Singh menjelaskan bahwa fokus pada bahan bakar fosil ini tidak hanya merusak tujuan Perjanjian Paris tetapi juga menunda peralihan global ke energi bersih.

Lebih buruk lagi, ia memperingatkan, hal itu mengunci infrastruktur yang akan mengeluarkan gas rumah kaca selama beberapa dekade, memperburuk dampak iklim pada saat dunia telah melanggar ambang batas kritis seperti batas pemanasan global 1,5 C.

Mungkinkah negara lain mengikuti?

Sementara Singh mengakui penarikan AS sebagai kemunduran yang signifikan, ia percaya hal itu tidak mungkin memicu eksodus yang meluas dari Perjanjian Paris.

“Sebagian besar negara memahami ancaman eksistensial perubahan iklim dan perlunya tindakan kolektif untuk mengatasinya. Namun, keputusan itu dapat mendorong beberapa negara maju dan negara penghasil bahan bakar fosil untuk mengurangi ambisi iklim mereka atau menunda implementasinya, dengan mengutip ketidakhadiran AS sebagai pembenaran,” jelasnya.

Ia menambahkan bahwa penarikan berisiko menumbuhkan persepsi bahwa tindakan iklim bersifat opsional, merusak mekanisme akuntabilitas dan ambisi dalam perjanjian tersebut. Negara-negara yang sangat bergantung pada bahan bakar fosil atau bergulat dengan tantangan ekonomi mungkin merasa kurang terdorong untuk memenuhi komitmen mereka tanpa kepemimpinan AS.

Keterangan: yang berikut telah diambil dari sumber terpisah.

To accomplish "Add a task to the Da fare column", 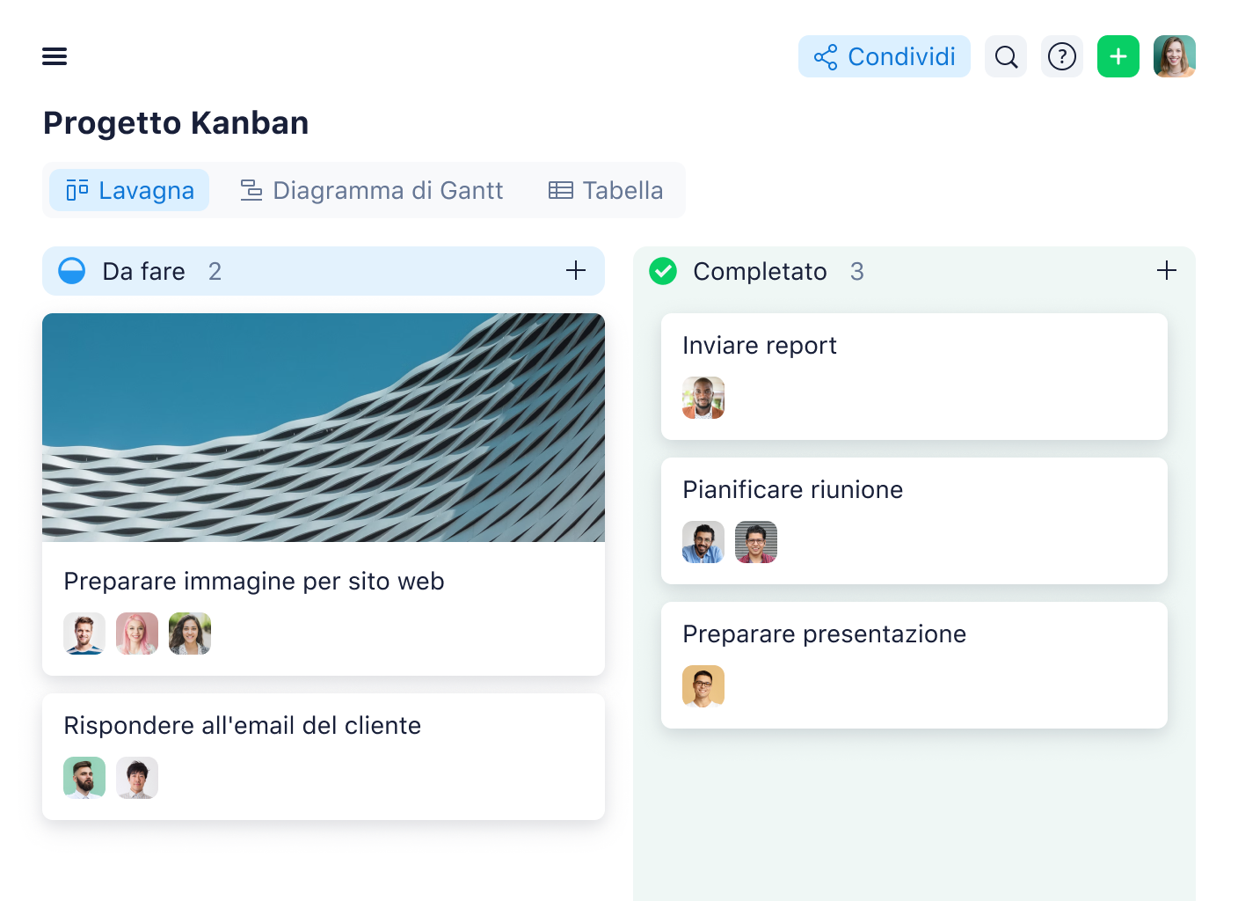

Aylett dari Chatham House memiliki kekhawatiran serupa tetapi meyakini bahwa struktur Perjanjian Paris sendiri menawarkan ketahanan.

Ia mengatakan bahwa beberapa pemimpin yang memiliki kecenderungan ideologis yang sama dengan Trump, seperti Javier Milei dari Argentina, dapat mempertimbangkan untuk mengikuti contoh AS dan keluar dari Perjanjian Paris.

“Namun, Perjanjian Paris adalah instrumen ‘dari bawah ke atas’, di mana negara-negara menetapkan target dan rencana mereka sendiri, jadi keluar dari perjanjian tidak benar-benar membawa manfaat praktis apa pun,” jelasnya.

“Ini lebih tentang memberi isyarat. Karena itu, eksodus besar-besaran dari Paris tampaknya relatif tidak mungkin.”